All manner of marine life, from plankton to the largest of whales, will be spared from months of nonstop thunderous seismic blasts that could kill or harm them because the oil and gas explorers and the federal government are allowing their permits to expire on Nov. 30 — and it would take at least a year for them to obtain new ones — should they wish to, environmentalists say.

“If you had told me two years ago 2020 would begin and end without any seismic air gun testing I would have been elated; that’s why I’m elated now,” Steve Mashuda, the Seattle-based managing attorney for oceans at Earthjustice, said by telephone.

The San Francisco-based nonprofit is one of several environmental nonprofits that in December 2018 sued in a South Carolina federal court to stop the tests — twice as loud as a jet engine — sought from New Jersey’s Cape May to Cape Canaveral, Florida.

Though New York and New England were not included, the blasts are so powerful they travel thousands of miles. New York Gov. Andrew Cuomo, U.S. Sen. Kirsten Gillibrand (D-N.Y.), Sen. Cory Booker (D-N.J.) and a number of other East Coast local, state and federal officials opposed them — the first step in the Trump administration’s initial plan to open the Atlantic Ocean to oil and gas firms.

“Our position has not changed,” a Cuomo spokesman, Jordan Levine, said by email.

Late last month, President Donald Trump said Virginia and North Carolina will be part of the 10-year moratorium on offshore drilling in Georgia, South Carolina and Florida he announced earlier that month.

In their lawsuit, the environmentalists said the National Marine Fisheries Service violated the Marine Mammal Protection Act, the Endangered Species Act and the National Environmental Policy Act by permitting the five seismic testing firms to “to harm or harass” marine life.

While the lawsuit ground on, public support for drilling off the Eastern Seaboard waned or reversed, as local and state officials were convinced oil spills and scenery-wrecking rigs could threaten critical tourism and fishing industries.

The past few years of increasingly powerful storms have pushed coastal communities toward viewing rising seas as a grave danger burning fossil fuels will only worsen.

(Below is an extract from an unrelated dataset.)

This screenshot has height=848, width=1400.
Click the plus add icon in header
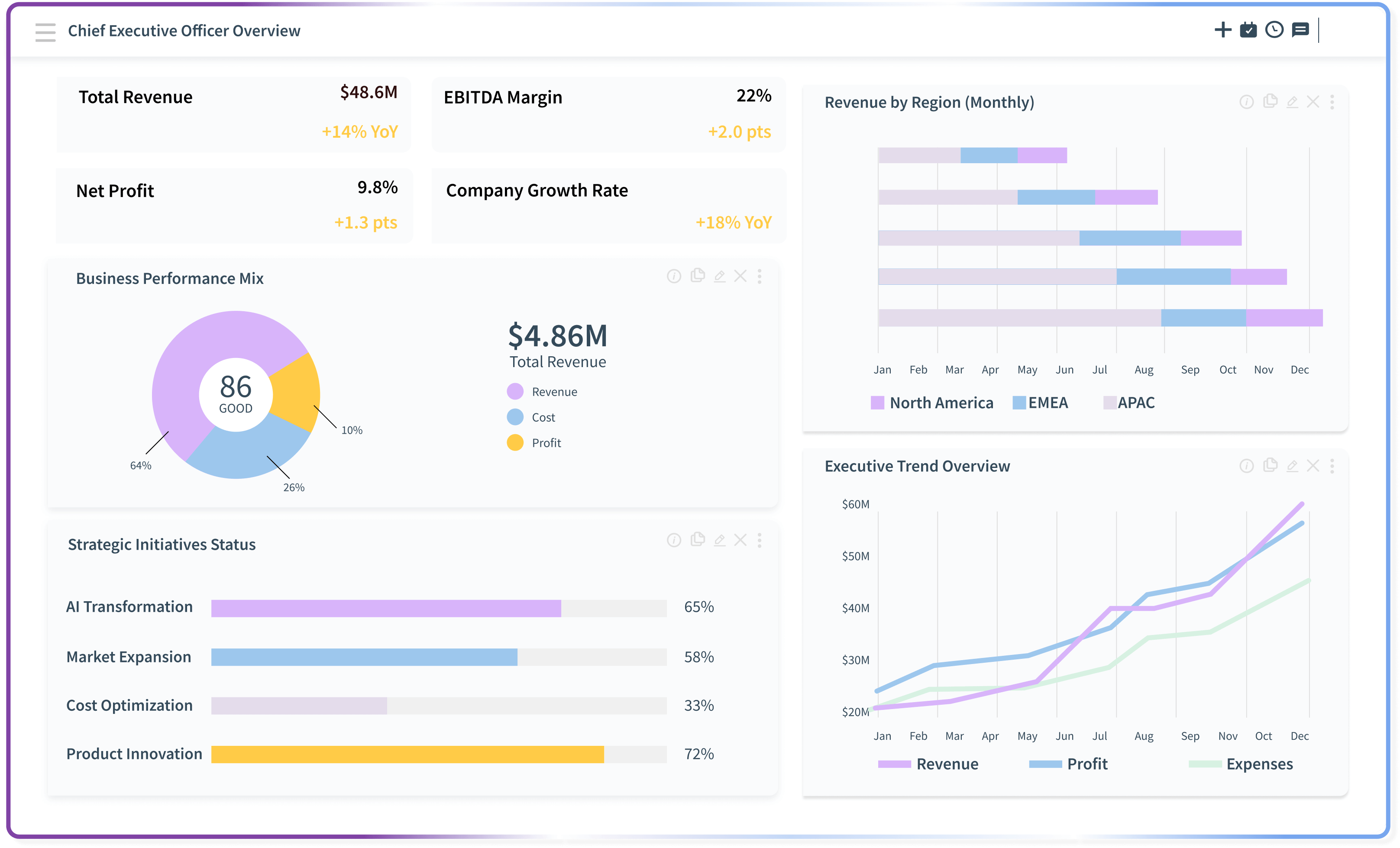[x=1223, y=29]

Declining oil prices — down as by almost two-thirds by some measures from highs hit earlier this decade — also have sliced drillers’ interest.

Though wind turbines kill a half-million birds every year, the U.S. Fish and Wildlife Service estimates, because both the turbines and birds rely on the strong winds along migration routes, turbine developers do not need seismic tests to moor the turbines to the sea bed.

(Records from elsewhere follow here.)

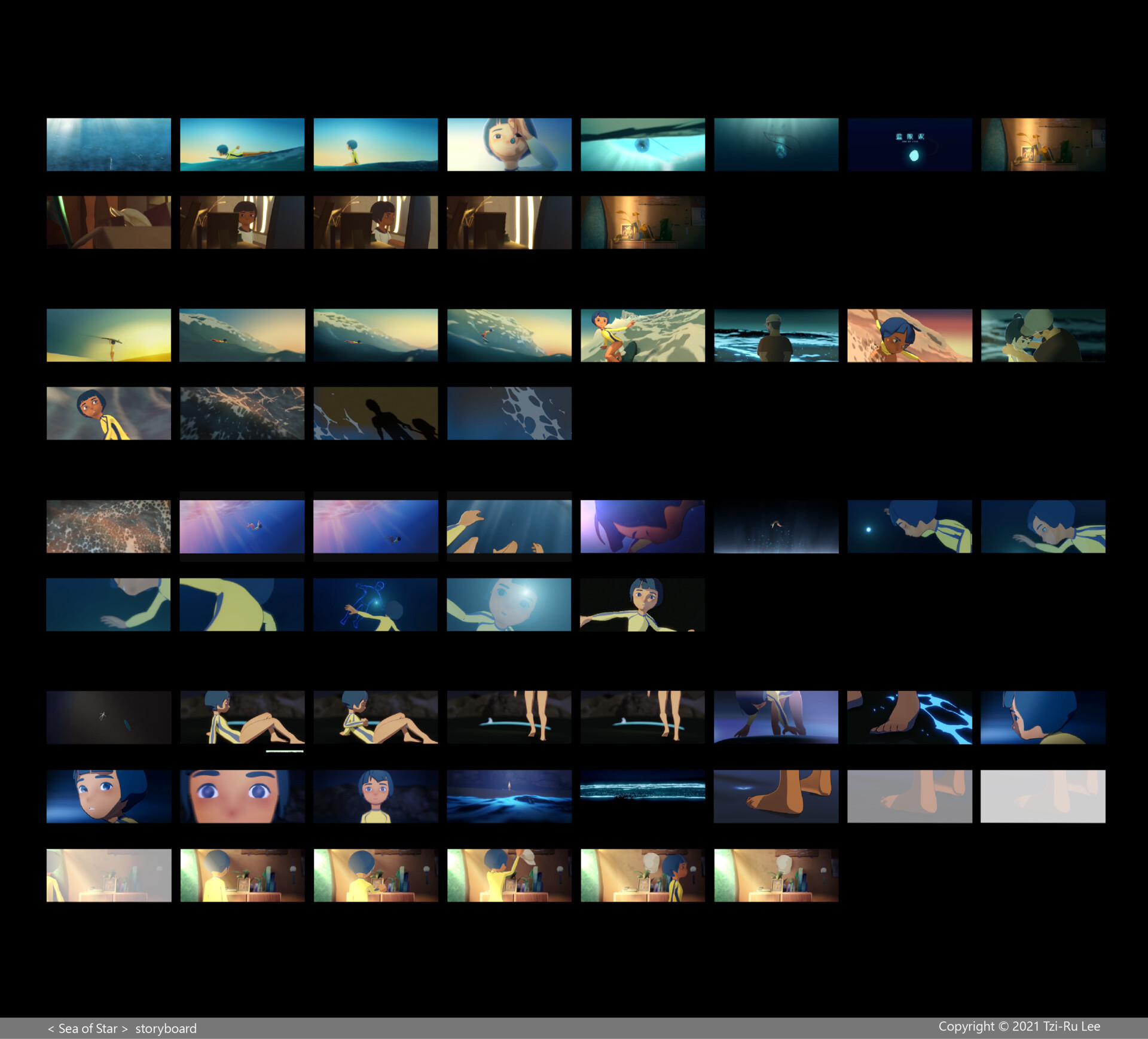Open the girl raising white cap frame
This screenshot has width=1148, height=1039.
coord(509,875)
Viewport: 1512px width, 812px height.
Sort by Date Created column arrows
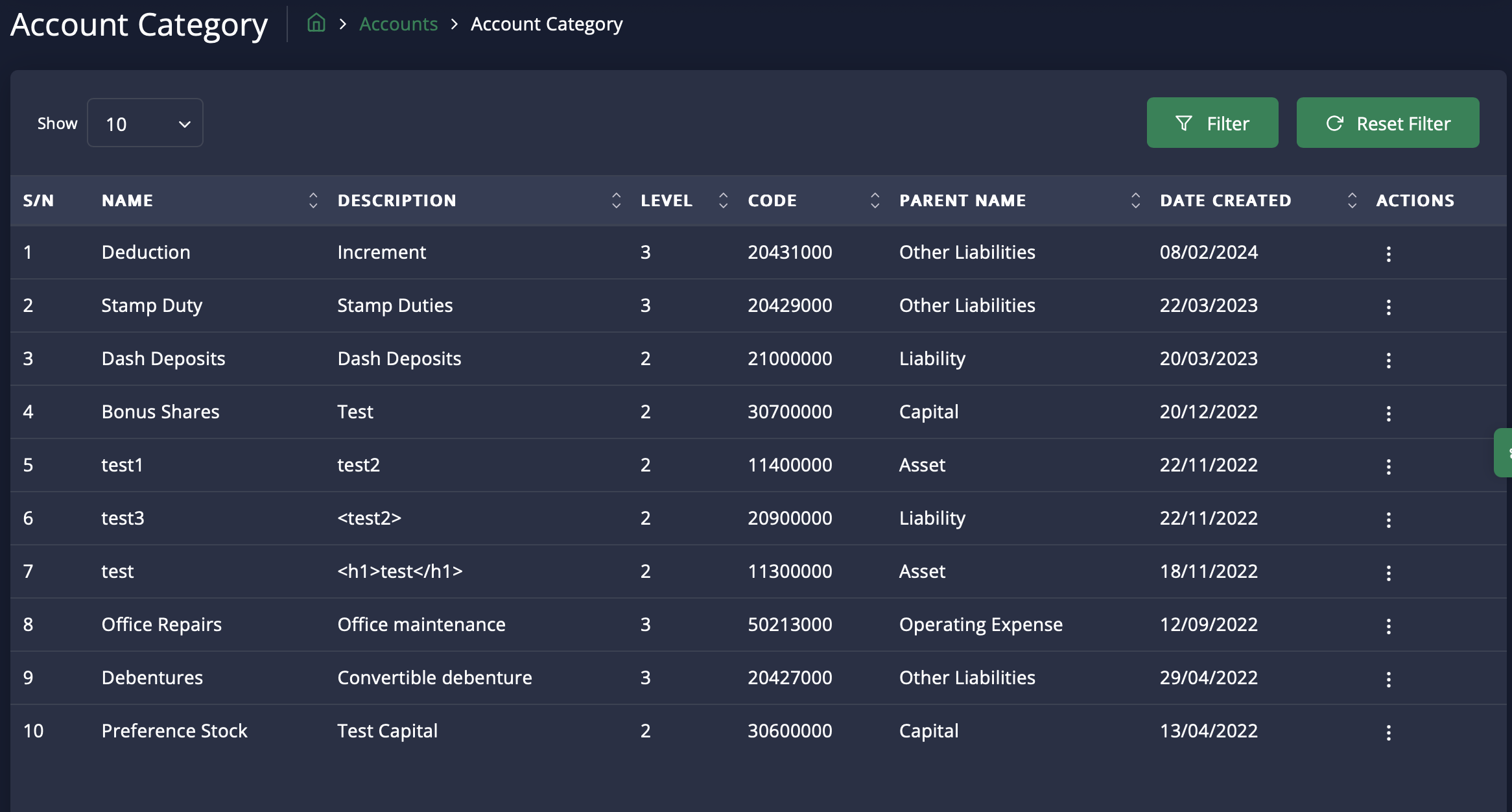[1352, 200]
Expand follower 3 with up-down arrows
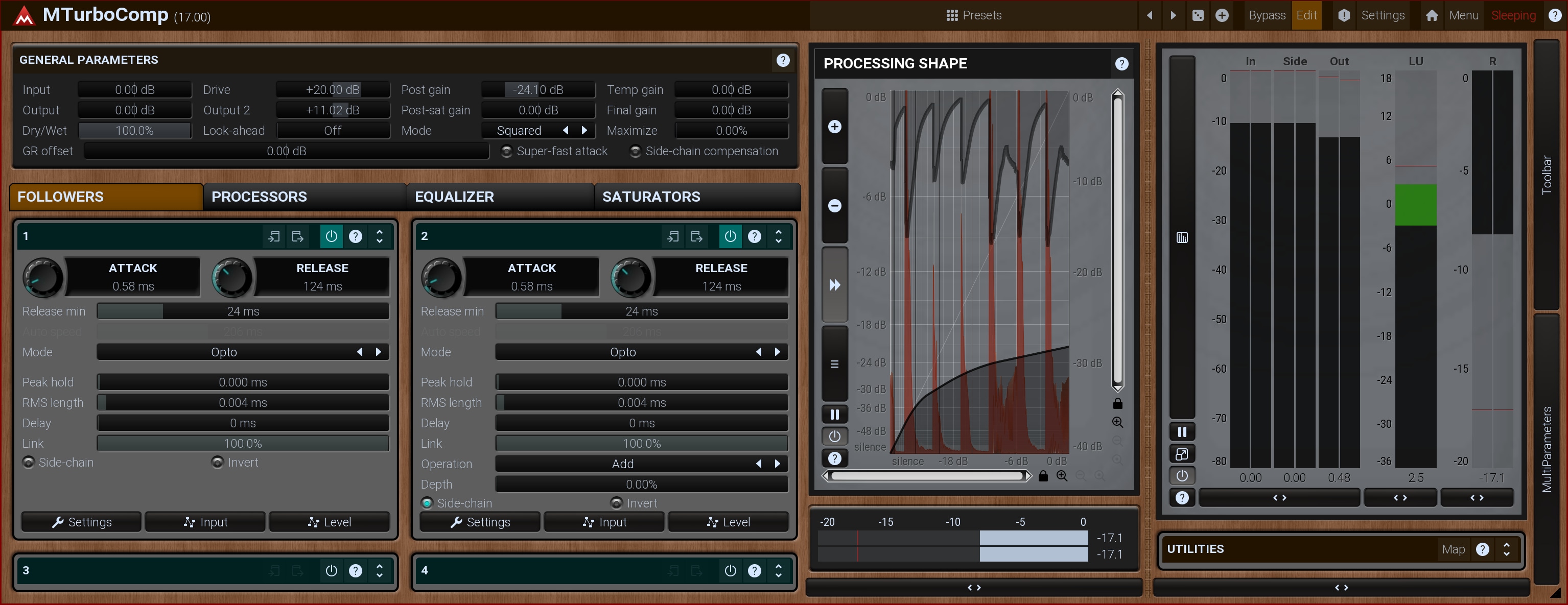Image resolution: width=1568 pixels, height=605 pixels. (379, 570)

The seismic tests that were sought, which are used to find oil and gas deposits under the sea floor, were particularly hazardous because the firms were focused in some of the same areas, which greatly amplified the danger to marine life. “That overlap was one of the things that made this so harmful,” Mashuda said.

And he noted, the permits allowed behavioral harassment; the blasts could drive marine creatures from prime feeding areas and prevent highly social animals, including seals, dolphins and whales, from communicating with each other, which could — at a minimum — stop them from breeding or cooperating to find and capture schools of fish or thwart predators.

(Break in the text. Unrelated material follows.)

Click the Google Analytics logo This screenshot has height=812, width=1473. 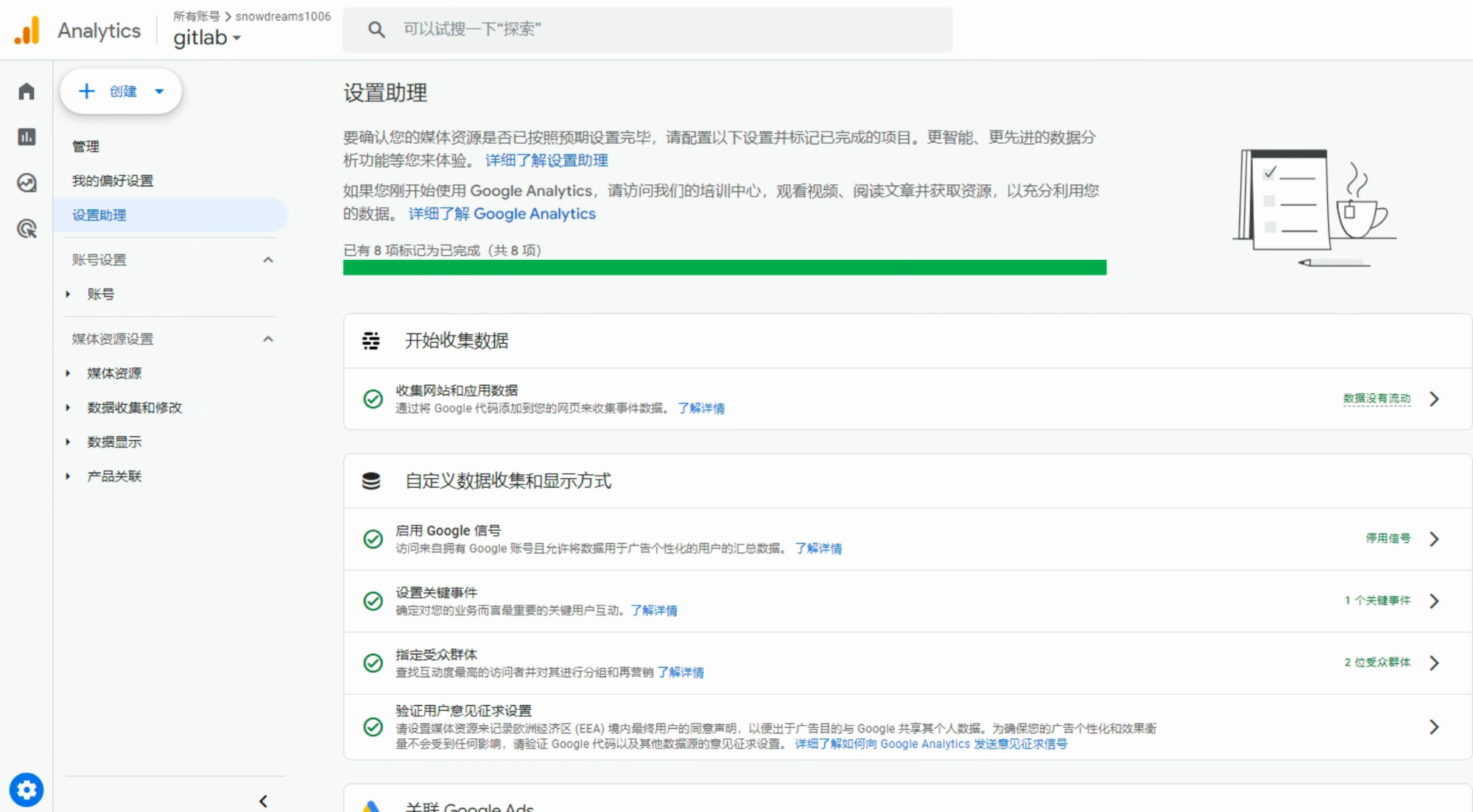(27, 31)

Just like dredgers, seismic air gun firms typically avoid winter’s rough seas and storms. After the firms recently admitted there was too little time to begin tests before the permits expire, U.S. District Judge Richard Gergel of South Carolina on Monday issued what lawyers call a “Rubin Order,” explained Mike Mather, spokesman, Southern Environmental Law Center, a Charlottesville, Virginia-based nonprofit and one of the groups that sued.

“The Rubin Order also allows the case to be reopened if something changes in the next six weeks,” he said. However, the current permits cannot be renewed, “and the companies said we are not pursuing them right now.”